3- My butt pillow arrived today!! Pictures forthcoming later as well as the mini butt keychains that I’ll be sending out to the winners of the FF leagues.
Oh, and I also got a sticker that says “We (heart) Butts!”
I oppose his “thinking golf isn’t a crime against humanity” position, but I support his butt pillow position.
+1
The film festival started yesterday, lots of private jets. Hopefully these fucking Hat Dwellers are in an American house buying mood!
Whistle Pig poured in honor of the AFC North champs. Later I’ll be shirtless outside spraypainting cars.
Whistle Pig? Andy Reid is intrigued.
Elijah Craig is my current go-to bourbon. Is the Whistle Pig any good?
Yes
Poor* Joe and Troy could use some gloves and hats up in the booth.
*nah, fuck ’em both with Collinsworth’s decapitated corpse
I’m happy to root against both teams here.
Also, I saw someone on the interwebz try and argue that Mike Tomlin is a bad head coach because he doesn’t have a good coaching tree, so I want him to win another Super Bowl (just not with DangeRuss)

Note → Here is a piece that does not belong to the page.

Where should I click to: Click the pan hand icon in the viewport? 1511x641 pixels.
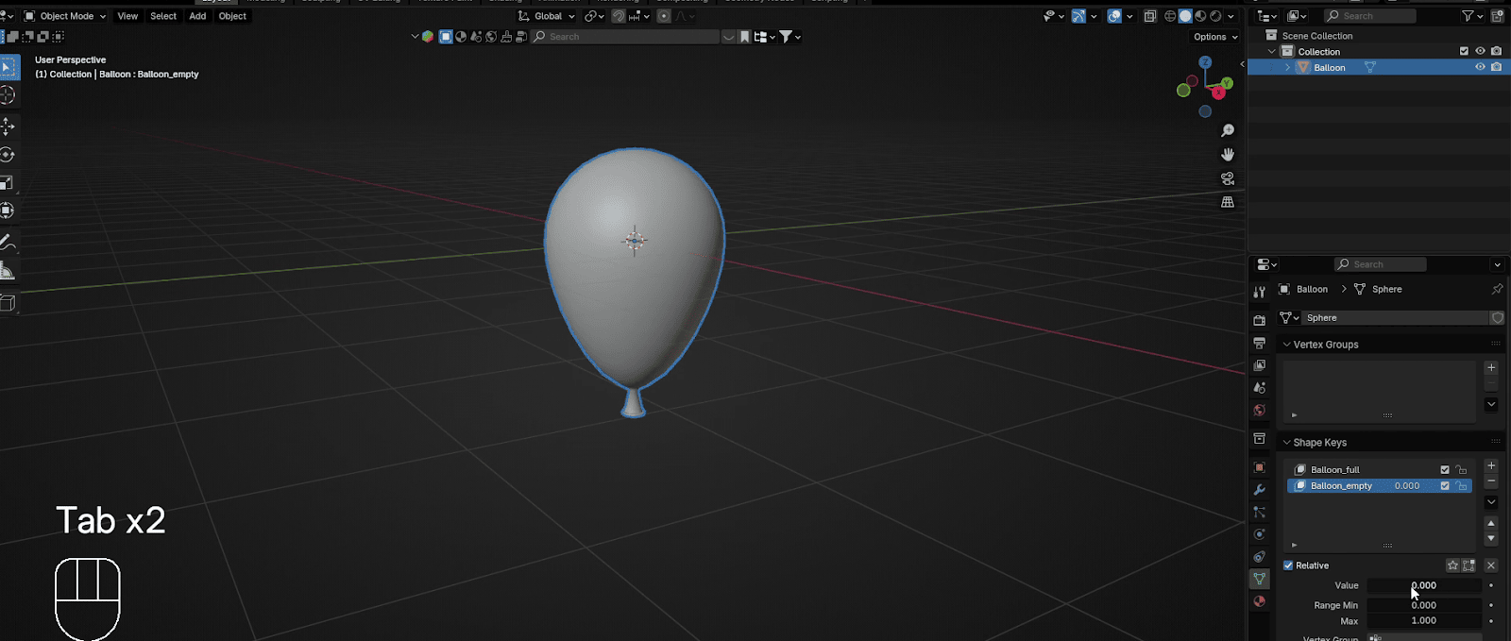tap(1228, 154)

That’s the reason?! Not that he’s good enough to not get fired, but his assistants are bad head coaches? He’s paid to develop players, come up with the on-field game plan and strategies to win games, not to mentor people!
Mike McCarthy’s coaching tree is a scaffold, in that watching him coach the Cowboys makes me want to hang myself.
The Bengals jumping back from 4-8 to 8-8 and still alive for Week 18 (plus the eventual ending) (Artistic Interpretation)
Emperor’s New Groove – Giant Trampoline
Brady does hate any hint of animation in his announcing
Best thing about cutting back on watching the NFL is that I haven’t listened to him call a single game yet.